The self-educated and self-coined “mermmelier” (think sommelier, but for oysters) understands that the secret to Empire Oyster’s success is keeping the discovery alive. Since opening, the shucking station in St. Pete has moved to the front of the space, right next to the main bar. He keeps the raw bar stocked with a few staple varieties like Empires (Long Island), Taylor Kumamotos (Seattle) and Humbolts (Washington or British Colombia), but the majority change with the tides. In order to keep exploration fresh, Empire Oyster rotates varieties on a weekly basis. “Most other spots source from one distributor that only gives them the same four or five oysters that everyone else has,” he explains. “That’s where our raw bar service is superior to everyone else.”

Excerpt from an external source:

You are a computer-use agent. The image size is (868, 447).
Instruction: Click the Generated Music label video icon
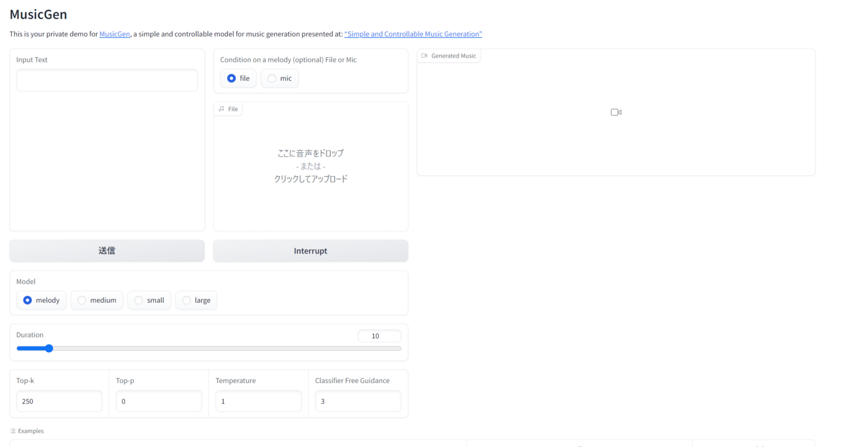[424, 56]

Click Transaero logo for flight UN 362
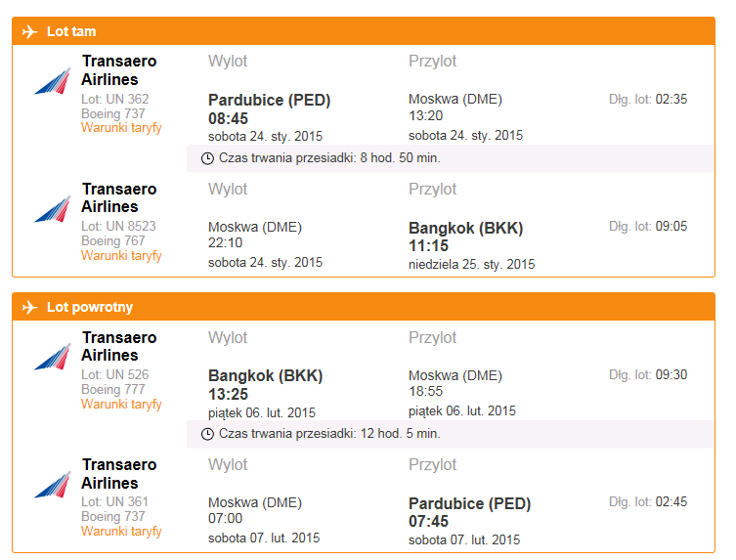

It’s more matter-of-fact than ego. Much like a sommelier puts in the research and legwork of visiting different wine farms, Joseph has visited between 30 to 40 oyster farms in over a dozen regions in order to meet the farmers and evaluate things like quality, price, diversity, and his dock-to-dish time. This extra effort has earned Joseph the ability to cut out the middlemen distributors and work directly with farmers to curate Empire’s exceptional raw bar from a much wider variety of oysters from several regions.

Joseph compares his omakase experience to wine tasting “where you’re watching someone live shucking oysters, tasting them one after the other, in ten or so different varieties from different regions, and end up deciding what your oyster palette preferences are, so you are better informed and educated and discerning on selecting oysters in the future.” Like wine, oysters have their own histories, cuisines, flavor profiles, acidity and texture.

While several shucks are served naked, Empire’s well-paired accoutrements add a next-level element of discovery. Forget cocktail sauce and basic red wine mignonette—noteworthy additions here can include fresh lemon squeeze, cracked black pepper and olive oil drizzle; pestled Kaffir lime leaf, fresh lime juice and a drop of smoky mezcal; or a simple snowfall of fresh-grated horseradish.

The three-dollar-a-piece price tag may seem high for anyone who, like me, has flocked to dollar oyster happy hours, but all it takes is one omakase experience to lead you astray. My first time, I took my mother, who had sworn off raw oysters for over 15 years. She left ecstatic with a renewed passion for them, sending me photographs of plate after plate of raw oysters from her vacation the next week. “I have that effect on people,” Joseph laughs when I tell him. “My friends are constantly sending me pictures of oysters and oyster menus, asking me what to get.”

Empire Oyster’s first New York location is now open Wednesdays through Saturdays from 6 p.m. to 9 p.m. inside Megu Sushi at the Dream Hotel Downtown. Expect up to 12 different varieties of “ultra-premium” oysters from the United States, Mexico, Canada and New Zealand and a “carefully curated” wine, cocktail and sake pairing list.